Deux modèles de fonctionnement coexistent déjà. Le premier repose sur une relation de type managérial, où l’intelligence artificielle prend en charge les opérations répétitives et volumineuses, tandis que l’humain assure le pilotage, la supervision et la qualité du résultat final. Ce modèle repose sur une efficacité opérationnelle accrue, l’un tirant parti de la vitesse de calcul de l’IA, l’autre garantissant rigueur et précision. Le second modèle, qualifié de compétitif, repose sur une forme de collaboration dynamique où l’IA et l’humain analysent des données en parallèle, confrontent leurs conclusions et ajustent mutuellement leurs performances. Cette approche s’appuie sur une boucle de rétroaction continue, favorisant l’apprentissage croisé et la qualité des décisions prises.

Ces configurations inédites bouleversent déjà le paysage du travail dans la finance, en particulier aux niveaux débutants et intermédiaires. Les tâches analytiques de base, autrefois confiées aux jeunes recrues, sont désormais prises en charge par des algorithmes. En conséquence, les nouveaux entrants doivent dès leurs premiers jours être capables de concevoir, paramétrer et surveiller des processus automatisés. Les profils intermédiaires, souvent sous pression par le passé en raison de leur charge de travail, sont quant à eux réorientés vers des missions à plus forte valeur stratégique, comme la modélisation avancée, la gestion de projets d’automatisation ou encore le conseil interne.

Cette réorganisation structurelle transforme également la forme même de l’organigramme financier. On passe progressivement d’un modèle pyramidal, avec une large base de postes d’entrée et peu de décideurs, à une structure en losange. Les niveaux d’entrée se raréfient, les niveaux intermédiaires deviennent dominants, et les postes de direction demeurent rares mais essentiels. Cette évolution oblige les entreprises à repenser en profondeur leurs investissements en ressources humaines, en renforçant les parcours de développement pour les niveaux intermédiaires et en adaptant les plans de succession.

Face à cette mutation, une question cruciale se pose : comment préparer les équipes actuelles et futures à ces nouveaux environnements de travail partagés ? Amanda Joseph-Little insiste sur l’importance d’une refonte des compétences. Si les savoir-faire comptables et analytiques conservent leur utilité, leur poids relatif diminue au profit de compétences transversales qui favorisent l’interaction homme-machine.
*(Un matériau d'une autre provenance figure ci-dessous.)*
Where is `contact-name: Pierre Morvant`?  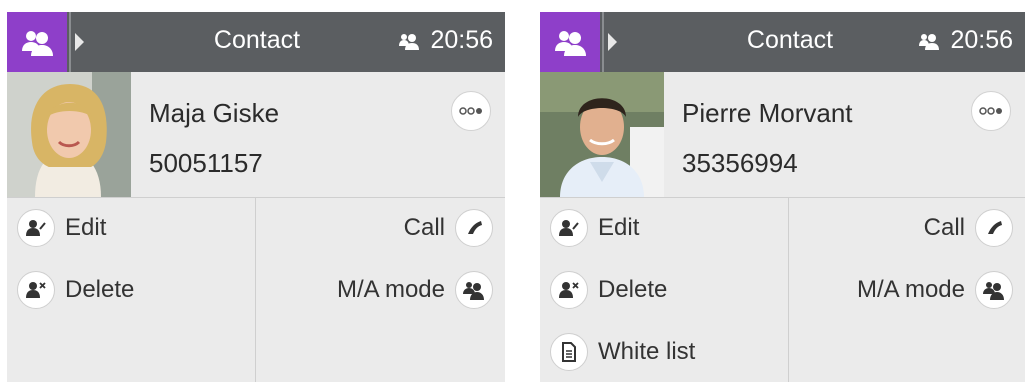
contact-name: Pierre Morvant is located at coordinates (768, 113).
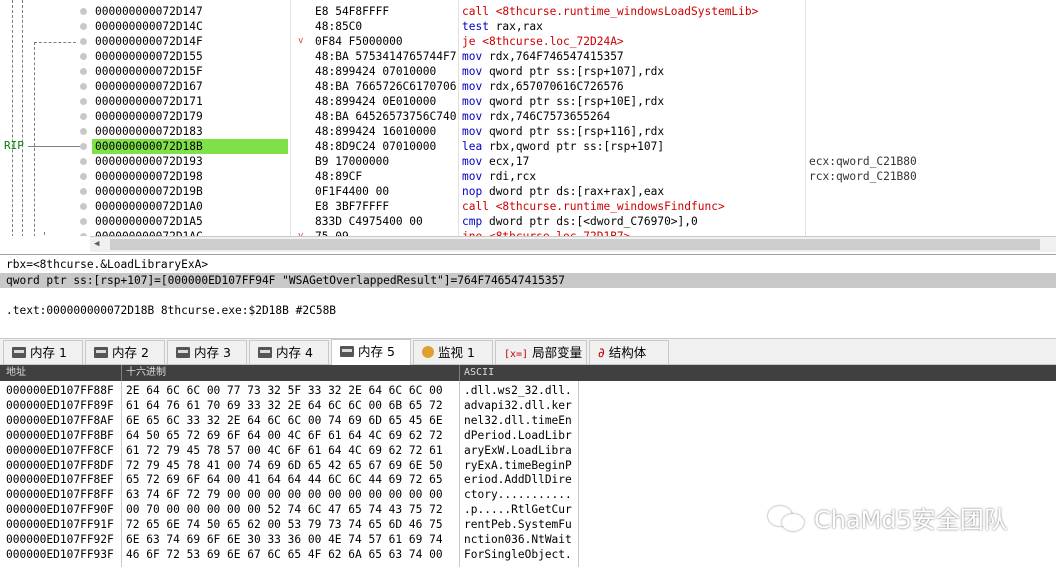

Trois familles de compétences sont appelées à devenir prioritaires. La première, appelée « habilitation de l’IA », implique la capacité à combiner des connaissances financières avec des outils technologiques, des bases en science des données et des notions statistiques. La seconde, dite « traduction de l’IA », consiste à interpréter les résultats produits par les systèmes automatisés, à en extraire du sens stratégique, et à les rendre accessibles aux décideurs, même lorsqu’ils défient les attentes. Enfin, la troisième, la « supervision de l’IA », requiert une vigilance constante sur les performances des algorithmes, la détection d’éventuelles dérives, la prévention des biais, ainsi que le respect des contraintes réglementaires.

Ces compétences sont présentes à des degrés divers dans les équipes actuelles, mais leur importance croissante impose un effort ciblé de formation, d’accompagnement et de recrutement. La pénurie annoncée de postes d’entrée de gamme complique la création de viviers internes et fragilise les parcours classiques de montée en compétence. Pour y remédier, les directions financières doivent adopter une double stratégie. D’un côté, il leur faut renforcer l’expertise technologique et la culture de l’IA chez leurs collaborateurs. De l’autre, elles doivent préserver et faire évoluer les compétences cœur de métier afin d’assurer la stabilité et la continuité du pilotage financier.

Cette hybridation du travail, bien loin de reléguer les humains au second plan, ouvre en réalité la voie à une nouvelle forme d’intelligence collective. Une finance augmentée, où l’intelligence artificielle ne remplace pas l’humain, mais l’aide à penser plus vite, plus juste et plus loin.